● **Problem statement**
Take the records below and copy them exactly.
━━━ Source material
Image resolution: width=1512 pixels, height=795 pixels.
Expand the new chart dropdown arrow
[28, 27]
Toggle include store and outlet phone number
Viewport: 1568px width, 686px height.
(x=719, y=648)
━━━━━━
● **Answer space**
Image resolution: width=1512 pixels, height=795 pixels.
Expand the new chart dropdown arrow
[28, 27]
Toggle include store and outlet phone number
Viewport: 1568px width, 686px height.
(x=719, y=648)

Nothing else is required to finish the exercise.